Выезжая из Нагчу, мы думали, что постигли пределы тибетской лжи. Однако, приехав сюда, поняли, что глубины этой лжи неизмеримы. Все сведения, данные нам "губернаторами" Нагчу, оказались ложными. Никакого официального извещения (даик) от них сюда не пришло. Никаких писем из Лхасы здесь не получали, и перед нами оказался новый мздоимец, сразу намекнувший о подарке. Теперь идет торг о времени сбора яков и удобстве пути. Чрезвычайно важно было узнать от него, что здесь, за четыре перегона от Лхасы, крестьяне не только не слушают чиновников, но и грозятся убить их. Это уже полное разложение правительственной власти. При этом "кемпо" "замка" наотрез воспротивился нашей просьбе послать за наш счет гонца с телеграммами на Лхасу или даже на Гиангцзе, как предлагал Н. К. Пусть не удивляются британские власти, если мы, как снег на голову, свалимся к ним с гималайских перевалов.

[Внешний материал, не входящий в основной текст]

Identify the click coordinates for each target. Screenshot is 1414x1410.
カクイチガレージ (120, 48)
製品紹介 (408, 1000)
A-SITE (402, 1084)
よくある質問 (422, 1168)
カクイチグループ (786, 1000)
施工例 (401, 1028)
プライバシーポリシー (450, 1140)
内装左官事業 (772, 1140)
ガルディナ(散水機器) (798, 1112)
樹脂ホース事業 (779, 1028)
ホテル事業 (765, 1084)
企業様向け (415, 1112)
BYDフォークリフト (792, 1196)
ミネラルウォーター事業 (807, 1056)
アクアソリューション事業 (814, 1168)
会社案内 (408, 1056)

По приезде, наскоро подкрепив силы, мы направились впятером к здешнему "кемпо" замка. Маленький двор загроможден ячьими шкурами, шерстью и веревками от черных палаток. Каким-то закоулком мы попали через грязные дверные занавески в узенькую, в одно окно, комнатку с висящими на стене справа шестью винтовками, шестью мечами и столькими же револьверами - это все вооружение крепости. Рядом с винтовками помещался алтарь, над которым висели две танки с идамом и Тарой. На маленьком помосте, покрытом ковром, сидел плотный круглолицый человек лет тридцати с черными тибетскими усиками и эспаньолкой, в шелковом на меху темно-лиловом халате. Перед ним - два китайских низких табурета; на одном -неизменная фарфоровая чашка с серебряной крышкой на такой же подставке. На другом - обычная для здешних мест латунная плевательница, письменный тибетский прибор и будильник, отстающий на 2 ч. 45 м.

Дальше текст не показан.